Topgolf Callaway Brands (NYSE: MODG) reports Q3 nine-month revenue at $3.4 billion, a nearly seven percent increase compared to the same period in 2022. YTD earnings drop 25% to $231 million.
On Nov.8, however, it revised its full-year g $4.235B- $4.260B (consensus of $4.41B) compared to previous guidance of $4.430B to $4.470B. The revised guidance caused Topgolf Callaway Brands stock today to dip to a 52-week low of $10.11 in early morning trading
Topgolf Callaway Brands President/CEO Chip Brewer said the company is “taking decisive action” to both costs, and capital expenditures and to drive additional synergies.
“All of this is aimed at de-risking future performance while maintaining our strong growth prospects,” Brewer said. “We remain on plan to deliver positive free cash flow for the total company and Topgolf this year and we are confident that we will continue to profitably grow our business this year and going forward.”
Golf equipment revenue declined one percent to $293 million, primarily due, according to the company, to an expected shift in equipment launch timing from Q3 to Q4 this year, softness in Asia, and a five percent decline in golf ball sales. The decline on ball sales, according to company CFO Brian Lynch, was due to the retail channel inventory catch-up in golf balls in Q3 2022.

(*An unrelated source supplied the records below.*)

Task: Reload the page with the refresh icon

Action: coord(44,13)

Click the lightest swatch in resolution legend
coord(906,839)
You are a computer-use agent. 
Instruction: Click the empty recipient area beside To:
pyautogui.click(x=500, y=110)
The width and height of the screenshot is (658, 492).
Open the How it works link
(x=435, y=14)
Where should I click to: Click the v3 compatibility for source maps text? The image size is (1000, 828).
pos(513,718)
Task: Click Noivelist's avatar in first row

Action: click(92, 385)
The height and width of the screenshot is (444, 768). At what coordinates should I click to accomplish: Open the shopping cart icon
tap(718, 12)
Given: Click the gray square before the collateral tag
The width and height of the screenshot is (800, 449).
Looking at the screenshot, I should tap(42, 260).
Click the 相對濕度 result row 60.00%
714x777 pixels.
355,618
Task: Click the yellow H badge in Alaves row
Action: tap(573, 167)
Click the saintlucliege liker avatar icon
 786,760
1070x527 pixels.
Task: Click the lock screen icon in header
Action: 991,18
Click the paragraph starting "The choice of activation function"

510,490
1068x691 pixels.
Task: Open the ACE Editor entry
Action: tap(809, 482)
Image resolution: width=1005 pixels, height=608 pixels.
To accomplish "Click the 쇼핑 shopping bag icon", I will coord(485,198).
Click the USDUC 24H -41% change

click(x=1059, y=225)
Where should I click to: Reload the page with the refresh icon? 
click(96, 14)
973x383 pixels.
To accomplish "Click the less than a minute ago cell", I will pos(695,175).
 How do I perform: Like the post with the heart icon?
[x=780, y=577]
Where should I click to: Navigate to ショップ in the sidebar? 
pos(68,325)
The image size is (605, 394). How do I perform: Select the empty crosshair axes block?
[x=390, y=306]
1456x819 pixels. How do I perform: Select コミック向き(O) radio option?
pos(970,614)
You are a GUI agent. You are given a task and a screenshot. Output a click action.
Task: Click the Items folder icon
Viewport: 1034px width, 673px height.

Golf equipment operating income was $35 million, a decrease of $14 million compared to the prior year, due, Lynch said, due to less launch products in Q3 this year versus last year, a return to normal promotional levels, and lower production volumes this year versus 2022 and thus, less fixed cost absorption.
Topgolf revenue increased eight percent to $448 million, driven by the addition of nine new venues since Q3 2022 and partially offset by a decline of approximately three percent in same-venue sales during the quarter. Topgolf segment operating income increased 65 percent yearly to $39 million.